La chanteuse de rock Bonnie Tyler n’a pas survécu aux différentes complications qui s’étaient manifestées depuis son hospitalisation au Portugal début mai pour une perforation de l’intestin. Son décès, mercredi à l’âge de 75 ans, a été annoncé par sa famille et son équipe dans un message posté sur Facebook. « Elle est décédée de manière inattendue hier soir dans un hôpital au Portugal des suites de la maladie pour laquelle elle était soignée ».
Une appendicite perforée à l’origine d’une infection généralisée
Plusieurs sources, non confirmées par la famille, avaient laissé entendre au moment de son hospitalisation que la chanteuse avait eu des symptômes inquiétants dès la mi-mars, mais qu’aucun signe d’infection n’avait été alors constaté. Ce n’est qu’au bout de plusieurs jours de souffrance, alors qu’elle séjournait au Portugal avec son mari, que la star aurait fini par consulter et se rendre à l’hôpital, où une appendicite perforée lui aurait été diagnostiquée.

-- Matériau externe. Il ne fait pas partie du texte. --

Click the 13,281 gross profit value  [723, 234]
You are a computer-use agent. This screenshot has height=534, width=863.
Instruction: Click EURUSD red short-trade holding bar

Laquelle aurait ensuite engendré une infection généralisée.
Si la chirurgie pour traiter cette perforation avait été planifiée, la suite ne s’est pas passée comme prévu : la chanteuse avait vu son état de santé se dégrader, et avait été placée le 7 mai dans un coma artificiel par l’équipe médicale, pour faciliter son rétablissement (source 1).
Un état qui restait préoccupant
Malheureusement, la situation s’était encore aggravée lorsque les médecins avaient tenté de faire sortir la chanteuse de ce coma. Bonnie Tyler aurait alors été victime d’un arrêt cardiorespiratoire. Réanimée, la septuagénaire a été replacée en coma artificiel, dans un état jugé préoccupant, avec un pronostic très réservé.
Un mois plus tard, le 16 juin, on apprenait par un communiqué de son manager que la chanteuse n’était plus dans le coma mais restait en soins intensifs et que son état était « très grave ».
La perforation intestinale, une urgence médicale
La perforation intestinale désigne un trou dans l’intestin à n’importe quel niveau du tube digestif : œsophage, estomac, intestin grêle, gros intestin. Comme l’expliquait la Dre Elise Pommaret, gastro-entérologue, que nous avions interviewée pour cet article consacré à cette urgence médicale, un intestin perforé « permet aux bactéries, aux aliments non digérés et aux matières fécales de se déverser dans la cavité abdominale stérile ».
Le principal risque est alors de développer une infection du sang pouvant conduire à une infection généralisée. Une intervention chirurgicale d’urgence est généralement nécessaire pour réparer la perforation et éliminer toute infection présente. Un traitement antibiotique est prescrit en complément pour venir à bout de l’infection.